• The Court of Justice of the European Union ruled that purely plant-based products cannot be marketed with designations such as “milk,” “cream,” “butter,” “cheese” or “yogurt,” unless an exemption is listed in Regulation (EU) No 1308/2013. The decision stems from a lawsuit filed by a German association that combats unfair competition against TofuTown, a German company that distributes vegetarian and vegan foods.
  • TofuTown, which markets its products under terms such as “tofu butter,” “plant cheese” and “veggie cheese,” claimed that its advertising does not infringe on the legislation since the dairy terms are not used on their own, but only in association with words referring to the plant origin of the products concerned. The company added that the way in which consumers understand dairy terms has changed considerably in recent years.

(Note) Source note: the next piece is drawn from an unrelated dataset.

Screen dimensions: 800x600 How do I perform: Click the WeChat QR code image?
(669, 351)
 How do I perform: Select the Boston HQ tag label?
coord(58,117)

  • In its June 14 ruling, the Court stated that “the relevant legislation reserves the term ‘milk’ only for milk of animal origin” and that descriptive or clarifying additions indicating plant origin have no influence on that prohibition. The Court also noted that soya and tofu are not on the list of exceptions in the legislation. Furthermore, the Court expressly stated that “the addition of descriptive or explanatory terms cannot completely exclude the likelihood of confusion on the part of consumers.” (An EU Court of Justice press release on the case, with a link to the ruling, can be found here.)

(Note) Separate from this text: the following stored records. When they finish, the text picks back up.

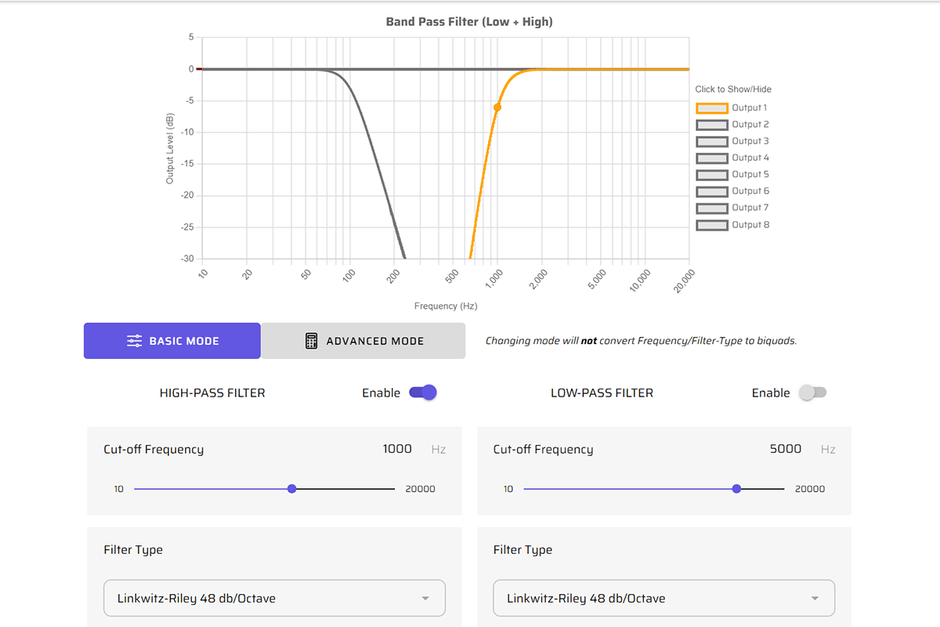Enable the Low-Pass Filter switch
The height and width of the screenshot is (627, 940).
(812, 393)
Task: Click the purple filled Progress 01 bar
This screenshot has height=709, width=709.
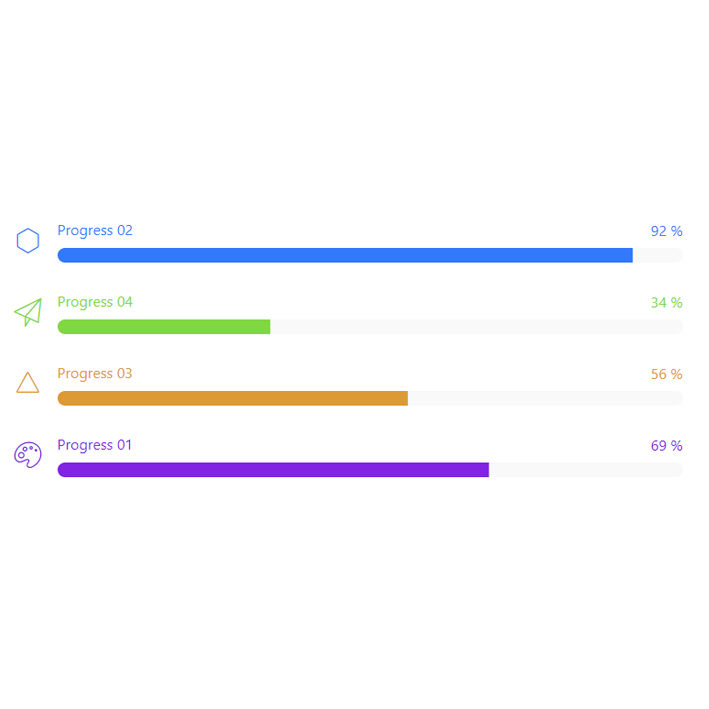Action: (x=273, y=470)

  • Controversy on the use of dairy-related terms for plant-based products is also occurring in the U.S. Most recently, we reported on State Regulators Chime in on Plant-based Milk Labeling Debate. The DAIRY PRIDE Act, which would ban the use of dairy terms for non-dairy products made from nuts, seeds, plants, and algae, was introduced in the U.S. Senate at the beginning of the year (see our January 31, 2017 blog entry). However, it was referred to the Committee on Health, Education, Labor, and Pensions January 12 and no further action on the legislation has been taken since then. We will continue to report on developments in this area in both the U.S. and the EU.